Il y a toujours mon chien qui dévore des canards en plastique sur le divan du salon. Il aime croire que ce sont là de vrais canards de chair. Il ne sait pas ce que sont les vrais canards. J’ai beau lui dire que les vrais canards lui casseraient la patte avec leur bec et s’envoleraient sans remords. Il persiste à dire qu’il aimerait en rencontrer un. Un vrai. Question d’avoir des interactions sociales.

- Je veux évoluer socialement, qu’il dit. Je ne veux pas finir ma vie avec un objet de plastique dont les seuls poils sont ceux que je me suis moi-même arrachés.
- Je t’avertis, les vrais canards vont te pincer les oreilles et courir après ta queue.
- Bien. Plutôt que ce soit moi, j’aime autant que ce soit eux.

***

L’année passée, pour son anniversaire, je lui avais acheté un magret de canard. Il ne l’a même pas mangé. Il l’a saisi entre ses pattes. Il l’a léché. Avec son museau, il l’a poussé sur deux mètres. Après quoi il lui chantait cui-cui. Bref, mon chien ne sait pas socialiser.

- Mange-le! j’ai crié. C’est un vrai canard de chair celui-là!
- Je socialise mal avec les morts. Donne-moi un vrai canard volant.
- Non. Pas tout de suite. Il va te blesser. Tu n’es pas encore prêt à dialoguer avec les vrais canards.
- Et c’est toi qui vas m’apprendre peut-être? Pfah! Tu ne sais même pas comment faire avec les humains!

Bon. C’est vrai que, cette fois-là, mon chien s’est débattu avec son magret tout autant que moi avec cette fille que j’avais invitée à dîner. Elle s’appelait Kornia. Je lui avais préparé un magret de canard. Je l’avais fait brûlé. Je l’avais donné au chien. Mais si ça c’était si mal terminé entre elle et moi, c’est parce que je lui avais dit que ses cheveux étaient drôles. Et dire le mot drôle avec une fille, ce n’est jamais drôle. Pour reprendre les choses en main, j’avais décidé de caresser ses cheveux. Enfin, j’avais brisé sa bulle. Voilà. Elle était partie plus tôt que prévu.

***

- Mon chien, je vais t’apprendre quelques règles. D’abord, quand tu rencontres un canard, il ne faut pas que tu brises sa bulle.
- Sa bulle? Tu parles d’un canard ou d’un poisson? Parce que les poissons, moi, ils me font un peu peur. Encore si je n’avais pas peur de l’eau ça pourrait aller...
- Non, la bulle c’est un dôme. Un dôme imaginaire dont s’enveloppent tous les êtres sur terre, y compris les canards. Le dôme a un diamètre d’environ, plus ou moins, la largeur d'une télé, enfin, ça dépend de l’animal. Tu n’y entres jamais à moins d’y être invité. Compris?
- Comment je fais pour qu’un canard m’invite dans sa bulle?
- D’abord tu lui dis bonjour.
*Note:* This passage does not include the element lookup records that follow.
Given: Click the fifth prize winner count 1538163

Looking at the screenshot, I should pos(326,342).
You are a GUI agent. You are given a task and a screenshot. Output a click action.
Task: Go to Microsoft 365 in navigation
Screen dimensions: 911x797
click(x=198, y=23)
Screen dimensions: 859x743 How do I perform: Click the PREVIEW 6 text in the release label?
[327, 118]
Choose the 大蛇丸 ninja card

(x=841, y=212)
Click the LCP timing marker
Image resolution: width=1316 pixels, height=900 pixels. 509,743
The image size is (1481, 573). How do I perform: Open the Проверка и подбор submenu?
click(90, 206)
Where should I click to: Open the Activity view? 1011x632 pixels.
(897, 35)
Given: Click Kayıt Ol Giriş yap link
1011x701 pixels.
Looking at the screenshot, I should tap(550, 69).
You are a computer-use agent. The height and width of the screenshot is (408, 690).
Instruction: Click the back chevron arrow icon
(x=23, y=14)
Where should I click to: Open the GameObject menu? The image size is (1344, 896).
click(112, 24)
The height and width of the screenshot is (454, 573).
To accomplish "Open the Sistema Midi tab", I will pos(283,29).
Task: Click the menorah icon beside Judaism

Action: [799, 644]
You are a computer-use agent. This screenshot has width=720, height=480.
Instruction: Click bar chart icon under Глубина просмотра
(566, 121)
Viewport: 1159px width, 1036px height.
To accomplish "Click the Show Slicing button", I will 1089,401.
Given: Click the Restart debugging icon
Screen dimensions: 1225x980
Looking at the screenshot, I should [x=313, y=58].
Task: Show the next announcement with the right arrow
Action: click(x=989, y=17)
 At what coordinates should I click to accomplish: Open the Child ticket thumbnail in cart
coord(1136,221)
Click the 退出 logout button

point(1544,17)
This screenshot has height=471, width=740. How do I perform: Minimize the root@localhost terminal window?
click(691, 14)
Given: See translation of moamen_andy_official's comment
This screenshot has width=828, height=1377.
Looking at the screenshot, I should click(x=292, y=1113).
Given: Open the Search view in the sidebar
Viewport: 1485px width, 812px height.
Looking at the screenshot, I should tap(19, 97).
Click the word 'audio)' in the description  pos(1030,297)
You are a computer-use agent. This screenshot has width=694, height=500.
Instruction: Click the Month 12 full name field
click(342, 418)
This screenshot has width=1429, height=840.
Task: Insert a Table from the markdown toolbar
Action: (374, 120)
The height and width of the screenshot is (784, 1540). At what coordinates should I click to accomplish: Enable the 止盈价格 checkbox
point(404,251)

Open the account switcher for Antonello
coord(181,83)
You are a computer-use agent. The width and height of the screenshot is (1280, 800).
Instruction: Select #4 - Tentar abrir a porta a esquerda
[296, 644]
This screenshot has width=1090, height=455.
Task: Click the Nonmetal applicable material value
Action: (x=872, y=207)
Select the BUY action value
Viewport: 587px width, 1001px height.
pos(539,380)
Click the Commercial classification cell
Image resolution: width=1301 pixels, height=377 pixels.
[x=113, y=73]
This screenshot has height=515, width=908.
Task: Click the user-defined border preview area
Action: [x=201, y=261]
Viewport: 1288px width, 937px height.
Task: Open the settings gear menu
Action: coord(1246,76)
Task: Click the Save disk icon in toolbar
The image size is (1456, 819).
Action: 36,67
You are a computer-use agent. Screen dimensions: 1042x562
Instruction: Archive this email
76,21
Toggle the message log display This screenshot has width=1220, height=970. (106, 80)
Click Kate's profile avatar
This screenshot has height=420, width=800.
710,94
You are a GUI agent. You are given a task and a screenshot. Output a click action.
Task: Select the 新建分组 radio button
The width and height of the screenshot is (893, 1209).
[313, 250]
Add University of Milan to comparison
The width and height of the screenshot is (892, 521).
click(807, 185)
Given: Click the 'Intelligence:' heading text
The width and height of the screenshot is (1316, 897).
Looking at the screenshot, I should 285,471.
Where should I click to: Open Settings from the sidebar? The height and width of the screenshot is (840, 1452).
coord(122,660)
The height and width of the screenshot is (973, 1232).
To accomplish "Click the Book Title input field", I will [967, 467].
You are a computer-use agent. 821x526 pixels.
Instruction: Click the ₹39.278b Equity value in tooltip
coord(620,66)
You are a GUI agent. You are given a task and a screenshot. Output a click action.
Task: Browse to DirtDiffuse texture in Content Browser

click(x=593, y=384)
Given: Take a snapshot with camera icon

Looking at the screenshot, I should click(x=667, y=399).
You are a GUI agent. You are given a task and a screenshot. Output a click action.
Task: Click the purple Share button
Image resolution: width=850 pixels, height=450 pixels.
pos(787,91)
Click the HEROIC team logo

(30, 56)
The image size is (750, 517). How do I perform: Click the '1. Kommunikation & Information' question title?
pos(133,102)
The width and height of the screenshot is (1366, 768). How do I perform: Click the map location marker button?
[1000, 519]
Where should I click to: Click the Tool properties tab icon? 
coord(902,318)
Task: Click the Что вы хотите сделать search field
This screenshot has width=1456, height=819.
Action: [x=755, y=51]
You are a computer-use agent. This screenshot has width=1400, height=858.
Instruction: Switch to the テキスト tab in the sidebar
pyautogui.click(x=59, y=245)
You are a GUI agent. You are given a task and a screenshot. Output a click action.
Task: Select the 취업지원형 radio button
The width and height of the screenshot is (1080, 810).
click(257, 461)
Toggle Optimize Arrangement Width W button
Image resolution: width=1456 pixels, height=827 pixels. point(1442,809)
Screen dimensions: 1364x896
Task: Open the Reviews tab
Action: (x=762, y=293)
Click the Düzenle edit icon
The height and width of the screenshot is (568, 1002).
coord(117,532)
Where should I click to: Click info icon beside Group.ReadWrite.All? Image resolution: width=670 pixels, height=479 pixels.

Mais tu ne fais pas cui-cui. Jamais cui-cui. Si tu veux faire un son, tu fais coin-coin. Tu dis salut joli canard.
- Coin-coin?
- Oui, c’est la règle chez les canards. C’est la façon dont les canards se font acceptés par d’autres canards... Et quand tu voles, tu voles en V.
- Quoi? Il faut que j’apprenne à voler?

Il n’y a jamais personne qui veut venir chez moi. Mais il y a toujours mon chien qui grignote ses canards en plastique sur le divan. Une fois qu'ils n’ont plus de tête, il se pratique à voler. Ça n’a rien de gracieux. C’est drôle. Je dis le mot drôle et mon chien me demande la porte :
- Je veux m'envoler dehors!

Je lui ouvre la porte. J’observe son poil blanc se mêler à la neige. On dirait qu’il n’existe plus. On dirait qu’il n’a jamais existé. On dirait qu’il n’a jamais représenté que mon incapacité à socialiser. Pourtant, je ne suis pas du genre à inventer des animaux là où il n’y en a pas. Ce matin, j’ai reçu un appel de Kornia. Elle m’a demandé comment j’allais.
- Bien, j’ai dit. Maintenant, j’ai un chien et il sait voler. Tu peux venir le voir si tu veux.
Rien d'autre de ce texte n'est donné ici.